# Work to complete
What lines of the data below include the word "фиксируют"? Report them by copying each.

BEGIN Stored data

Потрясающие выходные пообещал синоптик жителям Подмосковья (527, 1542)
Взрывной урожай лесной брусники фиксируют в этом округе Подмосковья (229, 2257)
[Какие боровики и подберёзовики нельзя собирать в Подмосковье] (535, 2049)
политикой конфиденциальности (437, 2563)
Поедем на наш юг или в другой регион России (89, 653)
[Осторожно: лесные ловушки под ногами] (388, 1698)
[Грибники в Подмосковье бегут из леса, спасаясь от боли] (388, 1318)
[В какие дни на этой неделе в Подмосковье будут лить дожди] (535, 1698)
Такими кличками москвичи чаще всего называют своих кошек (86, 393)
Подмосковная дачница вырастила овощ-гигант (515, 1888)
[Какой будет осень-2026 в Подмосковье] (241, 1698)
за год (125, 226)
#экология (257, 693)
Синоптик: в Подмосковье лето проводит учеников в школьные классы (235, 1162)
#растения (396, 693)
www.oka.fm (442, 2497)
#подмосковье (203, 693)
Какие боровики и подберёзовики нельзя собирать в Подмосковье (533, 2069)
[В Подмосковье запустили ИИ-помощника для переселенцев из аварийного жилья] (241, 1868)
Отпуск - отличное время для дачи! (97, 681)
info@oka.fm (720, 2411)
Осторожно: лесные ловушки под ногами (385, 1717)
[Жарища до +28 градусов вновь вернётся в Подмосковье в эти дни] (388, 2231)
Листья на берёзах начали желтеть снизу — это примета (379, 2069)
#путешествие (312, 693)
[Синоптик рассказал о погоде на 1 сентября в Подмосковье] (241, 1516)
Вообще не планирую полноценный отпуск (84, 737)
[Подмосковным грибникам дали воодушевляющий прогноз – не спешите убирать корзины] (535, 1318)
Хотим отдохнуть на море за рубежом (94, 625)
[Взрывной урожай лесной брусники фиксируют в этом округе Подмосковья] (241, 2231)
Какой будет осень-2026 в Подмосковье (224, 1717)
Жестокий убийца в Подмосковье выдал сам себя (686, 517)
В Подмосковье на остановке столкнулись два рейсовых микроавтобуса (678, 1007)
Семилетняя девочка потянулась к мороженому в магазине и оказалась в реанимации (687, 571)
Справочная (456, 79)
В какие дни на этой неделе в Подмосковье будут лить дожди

END Stored data

# Solution
Взрывной урожай лесной брусники фиксируют в этом округе Подмосковья (229, 2257)
[Взрывной урожай лесной брусники фиксируют в этом округе Подмосковья] (241, 2231)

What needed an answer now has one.